For practical purposes, it’s probably easier to write “from the Williams family” rather than “from the Williamses.”

Trick to Remember
Plurals are formed by adding s or es. If you don’t sign your name with an apostrophe normally, then it will not ever obtain one. Apostrophes never ever ever make a plural.

Saturday, December 15, 2018

Review: The Warrior Heir

The Warrior Heir (The Heir Chronicles #1) by Cinda Williams Chima

Young Adult — Urban Fantasy
☆☆☆

In this version of the world, magic is kept secret, but the various factions of magic users don’t work well together, with wizards generally bullying the rest. Sixteen-year-old Jack was supposed to be a Wizard but ended up a Warrior, which is pretty rare and starts causing problems for him.

There are a lot of tropes and cliches here, but I still liked it, if that makes sense. I loved the action scenes and was pulled in by the sense of danger. But sometimes the in-between, character-building scenes were dry and bland. It’s like Chima put them in because they were necessary and spent as little time polishing them as possible.

The ending was rather deus ex machina; I was hoping for something sneakier. But overall I really enjoyed it.

Now, a word about the audiobook. It’s BAD. It’s not the narrator’s fault; he was fine. I blame the sound engineer.



You can hear the narrator’s breathing. It’s constant. Sometimes I thought I heard pages turning. There’s a two-second pause every other sentence for the narrator to breathe.
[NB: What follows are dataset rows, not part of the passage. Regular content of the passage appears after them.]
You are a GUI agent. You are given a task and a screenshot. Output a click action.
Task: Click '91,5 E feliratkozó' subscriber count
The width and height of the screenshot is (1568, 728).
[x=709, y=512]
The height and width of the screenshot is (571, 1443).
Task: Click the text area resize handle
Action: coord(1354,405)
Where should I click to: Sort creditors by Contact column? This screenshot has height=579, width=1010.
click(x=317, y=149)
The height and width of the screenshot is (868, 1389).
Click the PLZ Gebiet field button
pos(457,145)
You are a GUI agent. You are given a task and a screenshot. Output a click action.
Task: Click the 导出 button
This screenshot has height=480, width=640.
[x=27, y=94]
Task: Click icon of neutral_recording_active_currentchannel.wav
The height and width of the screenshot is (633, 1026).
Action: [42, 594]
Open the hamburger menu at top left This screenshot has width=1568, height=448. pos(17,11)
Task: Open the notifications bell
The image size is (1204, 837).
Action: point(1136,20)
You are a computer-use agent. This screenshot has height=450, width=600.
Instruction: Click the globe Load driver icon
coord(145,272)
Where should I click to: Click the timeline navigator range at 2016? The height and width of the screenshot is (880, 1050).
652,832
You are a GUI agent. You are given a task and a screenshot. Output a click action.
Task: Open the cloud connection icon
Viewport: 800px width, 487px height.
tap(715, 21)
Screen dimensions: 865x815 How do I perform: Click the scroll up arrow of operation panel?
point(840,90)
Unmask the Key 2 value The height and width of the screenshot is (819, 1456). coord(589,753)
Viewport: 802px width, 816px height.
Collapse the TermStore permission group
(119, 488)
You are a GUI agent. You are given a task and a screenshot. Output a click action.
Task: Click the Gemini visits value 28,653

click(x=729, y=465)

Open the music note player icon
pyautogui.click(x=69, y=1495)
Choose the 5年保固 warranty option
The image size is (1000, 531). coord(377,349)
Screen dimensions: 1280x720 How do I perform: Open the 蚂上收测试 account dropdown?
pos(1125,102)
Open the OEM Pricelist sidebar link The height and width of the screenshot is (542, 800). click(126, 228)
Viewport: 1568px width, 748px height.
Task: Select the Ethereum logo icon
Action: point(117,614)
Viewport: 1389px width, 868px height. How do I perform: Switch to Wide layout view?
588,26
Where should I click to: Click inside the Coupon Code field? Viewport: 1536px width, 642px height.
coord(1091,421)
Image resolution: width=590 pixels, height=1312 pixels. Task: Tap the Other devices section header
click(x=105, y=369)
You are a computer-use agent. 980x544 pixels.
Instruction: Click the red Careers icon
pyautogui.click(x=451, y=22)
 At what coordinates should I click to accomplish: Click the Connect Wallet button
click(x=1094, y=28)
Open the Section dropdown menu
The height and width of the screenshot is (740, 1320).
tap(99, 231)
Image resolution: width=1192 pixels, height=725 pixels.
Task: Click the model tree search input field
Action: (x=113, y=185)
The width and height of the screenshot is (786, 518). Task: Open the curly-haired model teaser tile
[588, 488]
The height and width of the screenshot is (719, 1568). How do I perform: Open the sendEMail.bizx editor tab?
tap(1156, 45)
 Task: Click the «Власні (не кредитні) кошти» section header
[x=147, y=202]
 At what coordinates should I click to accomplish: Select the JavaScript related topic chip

On top of that, there’s a deliberate three-second break in between each track (WTH?) that is also preceded by a loud deep breath. (It sounds like he’s holding his breath!) So every 3-4 minutes, you hear deep breath-silence—and more silence in between. If the sequels are like this, I’m bailing on the audio version.

Tuesday, December 4, 2018

Commas: Introductory Phrases

This is a very common use of the comma. It’s easier to learn by examples than technical academic terms:

Having forgotten to buy ingredients, I went out to dinner.
Because it was easier, we stayed in the for night.
At the conclusion of the meeting, we had donuts.

There’s a natural pause where the commas occur, so you’re pretty safe following your gut. If the introduction is followed by a verb (usually some form of is), however, there is no comma.

Walking next to the wagons were children.
Coming straight at him was the baseball.
At the conclusion of the meeting were donuts.

Trick to Remember
Look for the natural pause and you’ll be right most of the time.